National Disparities in Antibiotic Prescribing by Race, Ethnicity, Age Group, and Sex in United States Ambulatory Care Visits, 2009 to 2016

Round 1
Reviewer 1 Report
I have very few suggestions on how to improve the manuscript:
1. Please decipher the abbreviation "NAMES" exactly when it is first mentioned.
2. Add an analysis of the distribution by geographic region in the study's limitations. In chapter 4.3. mentioned that the analysis was carried out by geographical distribution, but the results do not reflect this.
Author Response
Thank you for your review. Please see our responses and manuscript changes attached.
Author Response File: Author Response.pdf
Reviewer 2 Report
There has been a thorough data collection in order to detect disparities in antibiotic prescription across the USA. However, I have some comments which I feel would help render the article more noteworthy:
1. Some more figures could be added in the form of histograms or pie charts to make the reading more inviting given the aumont of data provided.
2. Obviously the author is a native speaker, so the article needn’t any language revision. I did detect, however, what I think is a typo (line 78, should say “as well as Hispanic patients").
3. Most importantly, statistical significance should be calculated, which it can, given the size of the sample, in adittion to other statistical treatment mentioned in section 4.3 Data and statistical analysis, which should appear as a Supplementary table .
4. Also, the conclusions could be further developed with possible measures to counteract the existing breach between subgroups as commented in the discussions, for instance (lines 132-139).
5. Lastly, some of the information in sections like 2.3 Disparities in antibiotic prescribing by age group (lines 98-104 up to "Additionally" essentially provides the same data as the 2nd half of the paragraph, lines 104-110) feel redundant.I think these comments will be helpful to improve the soundness of your manuscript. I would appreciate it if you could ponder them prior to submitting its new version.
Author Response
Thank you for your review. Please see our responses and manuscript changes attached.
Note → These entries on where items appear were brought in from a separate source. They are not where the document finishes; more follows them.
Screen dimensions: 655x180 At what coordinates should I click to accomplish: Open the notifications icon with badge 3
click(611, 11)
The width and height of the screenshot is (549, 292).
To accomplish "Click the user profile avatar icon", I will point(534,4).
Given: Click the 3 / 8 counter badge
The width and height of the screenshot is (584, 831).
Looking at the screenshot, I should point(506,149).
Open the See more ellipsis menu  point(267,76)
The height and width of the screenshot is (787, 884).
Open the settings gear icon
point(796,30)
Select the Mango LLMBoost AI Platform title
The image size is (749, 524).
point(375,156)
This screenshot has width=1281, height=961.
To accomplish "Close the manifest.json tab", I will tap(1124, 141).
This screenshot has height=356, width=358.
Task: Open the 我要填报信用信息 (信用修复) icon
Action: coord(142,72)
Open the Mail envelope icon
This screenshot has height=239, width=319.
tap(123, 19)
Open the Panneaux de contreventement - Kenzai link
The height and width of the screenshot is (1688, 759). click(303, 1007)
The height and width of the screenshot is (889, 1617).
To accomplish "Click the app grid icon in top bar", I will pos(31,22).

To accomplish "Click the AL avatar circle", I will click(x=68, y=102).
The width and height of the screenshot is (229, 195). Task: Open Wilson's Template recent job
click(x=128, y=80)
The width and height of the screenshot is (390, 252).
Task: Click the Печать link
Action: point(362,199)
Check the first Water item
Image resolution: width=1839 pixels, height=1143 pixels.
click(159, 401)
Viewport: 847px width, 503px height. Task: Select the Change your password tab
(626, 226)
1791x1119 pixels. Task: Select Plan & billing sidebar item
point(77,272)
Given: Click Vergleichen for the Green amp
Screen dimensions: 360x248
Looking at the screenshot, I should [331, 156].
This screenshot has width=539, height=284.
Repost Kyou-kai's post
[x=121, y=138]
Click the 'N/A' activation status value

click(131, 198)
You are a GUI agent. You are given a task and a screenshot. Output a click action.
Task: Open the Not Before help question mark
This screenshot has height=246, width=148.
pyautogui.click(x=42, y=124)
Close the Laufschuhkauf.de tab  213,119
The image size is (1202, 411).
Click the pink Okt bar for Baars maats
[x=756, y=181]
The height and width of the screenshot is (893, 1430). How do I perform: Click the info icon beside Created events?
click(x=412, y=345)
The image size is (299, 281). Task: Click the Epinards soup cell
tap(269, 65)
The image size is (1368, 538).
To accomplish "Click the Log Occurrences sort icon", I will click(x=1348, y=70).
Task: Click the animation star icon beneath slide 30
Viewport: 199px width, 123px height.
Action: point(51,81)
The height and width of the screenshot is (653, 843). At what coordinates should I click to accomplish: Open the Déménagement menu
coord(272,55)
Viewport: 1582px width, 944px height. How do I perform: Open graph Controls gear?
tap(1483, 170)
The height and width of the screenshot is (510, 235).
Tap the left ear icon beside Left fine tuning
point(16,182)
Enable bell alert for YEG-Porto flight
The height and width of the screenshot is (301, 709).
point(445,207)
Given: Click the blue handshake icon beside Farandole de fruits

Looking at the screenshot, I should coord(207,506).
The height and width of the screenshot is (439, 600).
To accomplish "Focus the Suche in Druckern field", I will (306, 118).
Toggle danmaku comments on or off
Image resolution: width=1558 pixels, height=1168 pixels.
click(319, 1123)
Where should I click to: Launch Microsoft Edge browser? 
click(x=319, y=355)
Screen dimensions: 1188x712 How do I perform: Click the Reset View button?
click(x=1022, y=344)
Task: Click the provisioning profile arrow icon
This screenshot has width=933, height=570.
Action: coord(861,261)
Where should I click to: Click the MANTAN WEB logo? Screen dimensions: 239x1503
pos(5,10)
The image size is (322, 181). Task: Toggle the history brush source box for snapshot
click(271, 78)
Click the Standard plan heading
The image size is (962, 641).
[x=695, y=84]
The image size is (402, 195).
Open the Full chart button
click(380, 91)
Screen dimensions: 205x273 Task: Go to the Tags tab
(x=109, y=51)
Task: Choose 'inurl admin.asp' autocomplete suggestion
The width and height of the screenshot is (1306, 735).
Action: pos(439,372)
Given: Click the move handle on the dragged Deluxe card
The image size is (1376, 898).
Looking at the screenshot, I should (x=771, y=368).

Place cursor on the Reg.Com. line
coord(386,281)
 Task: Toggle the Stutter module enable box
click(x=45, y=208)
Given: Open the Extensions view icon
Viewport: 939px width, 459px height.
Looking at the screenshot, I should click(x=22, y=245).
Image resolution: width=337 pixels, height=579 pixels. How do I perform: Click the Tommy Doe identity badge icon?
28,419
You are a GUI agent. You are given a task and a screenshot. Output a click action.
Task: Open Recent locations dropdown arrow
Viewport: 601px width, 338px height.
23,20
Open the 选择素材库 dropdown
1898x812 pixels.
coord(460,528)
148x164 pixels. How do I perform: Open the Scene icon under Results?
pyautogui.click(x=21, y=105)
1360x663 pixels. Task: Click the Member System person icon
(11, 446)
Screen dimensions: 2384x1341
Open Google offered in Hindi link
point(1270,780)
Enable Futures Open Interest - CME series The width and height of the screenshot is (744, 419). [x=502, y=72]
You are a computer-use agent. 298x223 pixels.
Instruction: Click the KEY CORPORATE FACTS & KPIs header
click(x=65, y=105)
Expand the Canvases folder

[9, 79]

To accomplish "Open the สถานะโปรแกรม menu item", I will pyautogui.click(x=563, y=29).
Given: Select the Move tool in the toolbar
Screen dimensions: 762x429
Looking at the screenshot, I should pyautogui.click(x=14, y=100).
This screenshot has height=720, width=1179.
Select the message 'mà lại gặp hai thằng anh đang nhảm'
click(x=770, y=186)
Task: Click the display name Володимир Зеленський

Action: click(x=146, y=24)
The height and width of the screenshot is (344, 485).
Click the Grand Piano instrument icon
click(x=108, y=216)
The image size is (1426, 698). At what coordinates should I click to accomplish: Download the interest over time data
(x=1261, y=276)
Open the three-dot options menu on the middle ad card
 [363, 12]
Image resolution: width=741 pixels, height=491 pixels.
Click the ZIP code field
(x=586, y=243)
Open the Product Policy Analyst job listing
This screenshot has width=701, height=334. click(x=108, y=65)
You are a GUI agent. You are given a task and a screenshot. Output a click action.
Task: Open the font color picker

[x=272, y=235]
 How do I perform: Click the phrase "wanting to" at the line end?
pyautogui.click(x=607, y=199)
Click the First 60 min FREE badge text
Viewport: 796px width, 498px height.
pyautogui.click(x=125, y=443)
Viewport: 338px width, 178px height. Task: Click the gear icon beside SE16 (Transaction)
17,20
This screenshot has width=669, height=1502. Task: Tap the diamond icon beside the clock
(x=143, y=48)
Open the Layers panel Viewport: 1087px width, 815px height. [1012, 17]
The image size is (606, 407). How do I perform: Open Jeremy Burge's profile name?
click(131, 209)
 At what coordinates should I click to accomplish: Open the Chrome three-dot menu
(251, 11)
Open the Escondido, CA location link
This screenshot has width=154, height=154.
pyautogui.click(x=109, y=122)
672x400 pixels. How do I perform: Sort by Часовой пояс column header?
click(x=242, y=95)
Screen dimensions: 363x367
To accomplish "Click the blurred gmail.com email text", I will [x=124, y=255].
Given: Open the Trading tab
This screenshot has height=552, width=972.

Author Response File: Author Response.pdf
Reviewer 3 Report
Dear Author,
This research is well written and significant to the clinical practice settings; however, minor corrections are required. Please see my comments in the attached file.
Kind regards,
Comments for author File: Comments.pdf
Author Response
Thank you for your review. Please see our responses and manuscript changes attached.
Author Response File: Author Response.pdf
Reviewer 4 Report
Thank you for allowing me to review this excellent article. As a medical practitioner from a developing nation, I gained valuable insights into antibiotic prescribing practices in a developed nation.
The sample size of seven billion was truly impressive. Also, the analysis was done well and the results were presented splendidly.
The authors have also managed to explain, or at least suggest a plausible explanation for most of their findings. For example, the high incidence of ARTI development children contributed to a higher prescription of antibiotics in this age group. However, why did patients aged 65 years or older have the highest inappropriate broad-spectrum antibiotic prescribing rates?
The authors stated that cephalosporins are broad-spectrum antibiotics. While this is generally true, cephalexin (a 1st generation agent) is more commonly regarded a narrow-spectrum antibiotic.
Author Response
Thank you for your review. Please see our responses and manuscript changes attached.
Author Response File: Author Response.pdf
Round 2
Reviewer 2 Report
Authors have adequately met the demands.